Acquiring images with OpenCV

Posted on Mon 16 April 2018 in OpenCV

To manipulate an image, the first thing you must do is open it. OpenCV lets you open images and videos from files and cameras, both locally attached and on the network. Let's check it out.

Still images

We'll start with the simple case of still images. This is probably best illustrated with some sample code:

 1
 2
 3
 4
 5
 6
 7
 8
 9
10
import cv2

# read an image from the current folder
image = cv2.imread('cat.jpg')

# or from another folder
image = cv2.imread('images/cat.jpg')

# then we'll just show it in an OpenCV window
cv2.imshow('Photo', image)

In the above example, the image variable is a binary object representing the RGB data of your file. Keep in mind that internally, OpenCV represents these "backwards" as BGR images. That will matter if you use a different library, such as matplotlib, in your script which expects RGB image data.

OpenCV supports the most common image file formats, including JPG, PNG, WebP, TIF, and more.

Errors and exception handling

The imread method does not raise a proper exception in the case the file doesn't exist. So, you can't wrap your code in a try/except block to handle errors. Instead, you'll need to check before calling imread with Python's usual file-handling functions, for example:

1
2
3
4
5
from os import path

if path.isfile('cat.jpg'):
    image = cv2.imread('cat.jpg')
    ...

However, just because a file exists and can be opened by imread does not mean that you can successfully read image data from it. In such cases, the function will return None which you should test for:

1
2
3
image = cv2.imread('not_an_image.txt')
if image is None:
print('Could not read image data')

Note: OpenCV determines the file type by its contents, not its extension. So, if you renamed cat.jpg to cat.txt, the imread() function would still be able to read it as a JPG file.

Video files and cameras

OpenCV lets you read video data from files and cameras. What's better, you use the same technique no matter the video source. First, you get a reference, or handle to the video source. Then, you read from that source frame by frame.

Strictly speaking, you use the cv2.VideoCapture.open() method to get a reference to your video source. However, OpenCV offers a shorter equivalent in the cv2.VideoCapture() method.
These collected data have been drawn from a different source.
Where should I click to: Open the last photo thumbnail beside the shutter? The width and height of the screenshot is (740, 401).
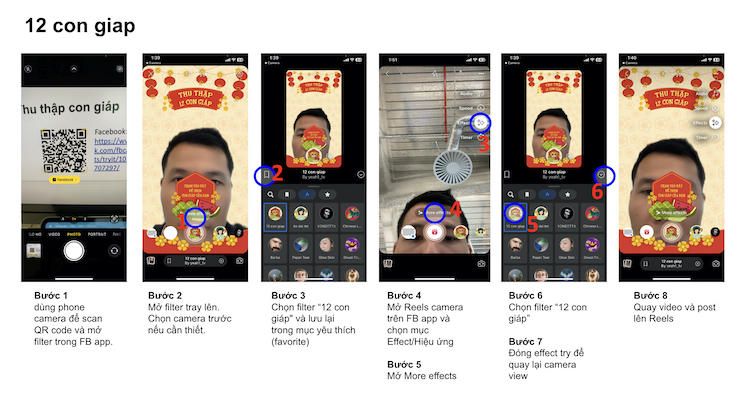[x=34, y=251]
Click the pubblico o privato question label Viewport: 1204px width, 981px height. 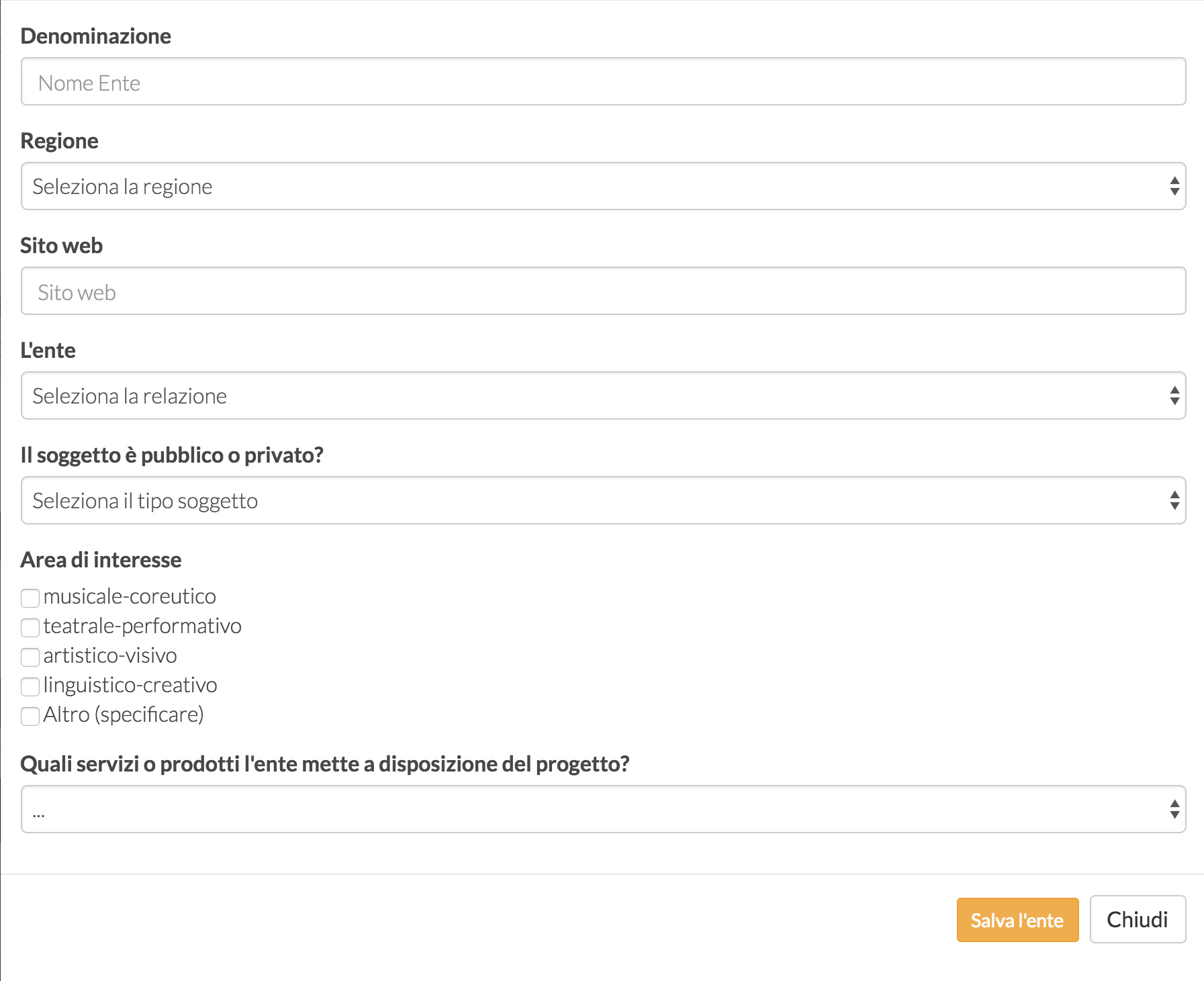[x=172, y=455]
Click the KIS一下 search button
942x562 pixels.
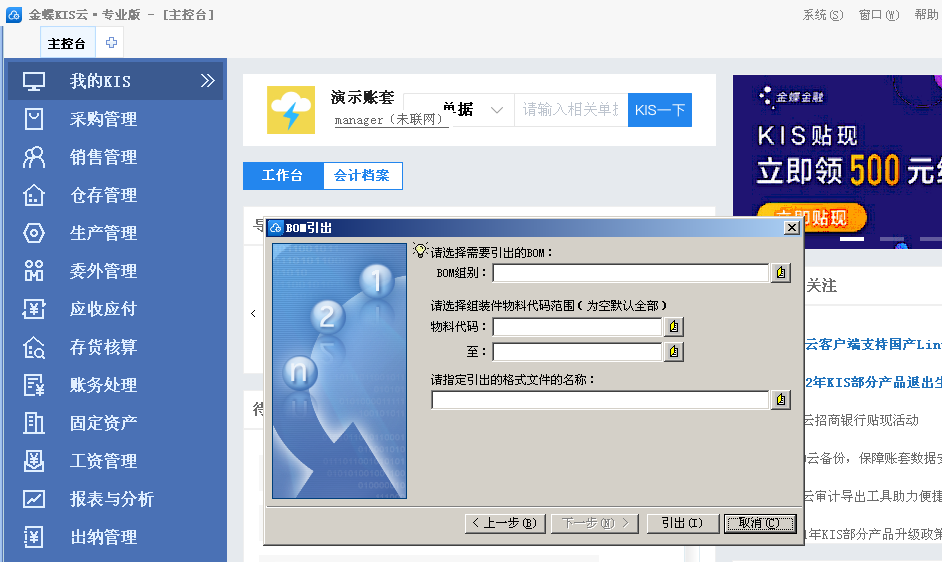click(659, 110)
VideoCapture(source[, options])

Where source is one of:

  • an integer, representing which locally attached webcam to read from. A value of 0 represents your built-in webcam if available.
  • a string, representing a path to a local video file
  • a string, representing the URL to a streaming network camera, such as an IP camera

Typically, you don't need to provide any options for the method. These flags would be used to specify the format of the data stream and other specifics. As with still images, OpenCV can typically figure out the video parameters automatically by examining the input data.

Here is a very typical loop used to read frames from a video source. In this simple example, we just show each frame in an OpenCV window. Within each loop, the script checks for a key-press and if the letter "q" was typed, we break out of the loop, which in this example would release the video source and end the program:

 1
 2
 3
 4
 5
 6
 7
 8
 9
10
11
12
13
14
15
16
17
camera = cv2.VideoCapture(0)
while True:
    # loop continuously reading frame-by-frame
    success, frame = camera.read()
    if success:
        # a frame was successfully read
        # we'll just show it in a window
        cv2.imshow("Live Video", frame)

        # if the 'q' key is pressed, stop the loop
        if cv2.waitKey(1) & 0xFF == ord("q"):
            camera.release()
            break
    else:
        # frame wasn't read, handle that problem, for example
        camera.release()
        break

Errors and exceptions

As with reading still images, OpenCV does not offer proper exception handling when reading from a video source. If you specify a source that doesn't exist, you'll get an error like the following

out device of bound (0-0): 1 opencv: camera failed to properly initialize!

(To create the preceding error, I used camera = cv2.VideoCapture(1) and since my laptop has just one camera, camera 1 doesn't exist.)

It's important to release the video source properly when you're done by calling the release() method. Failing to do so can leave your camera unusable. Below is an example of the error you get attempting to use the built-in camera on a Mac that was not released properly before.

OpenCV: error in [AVCaptureDeviceInput initWithDevice:error:]
OpenCV: Cannot Use FaceTime HD Camera (Built-in)
OpenCV: camera failed to properly initialize!

If you end up in this state, you may have to restart your computer to recover. On the Mac, you can use the following command rather than restarting:

sudo killall VDCAssistant

Summary

There you have it, the ins-and-outs of aquiring image data to use with OpenCV.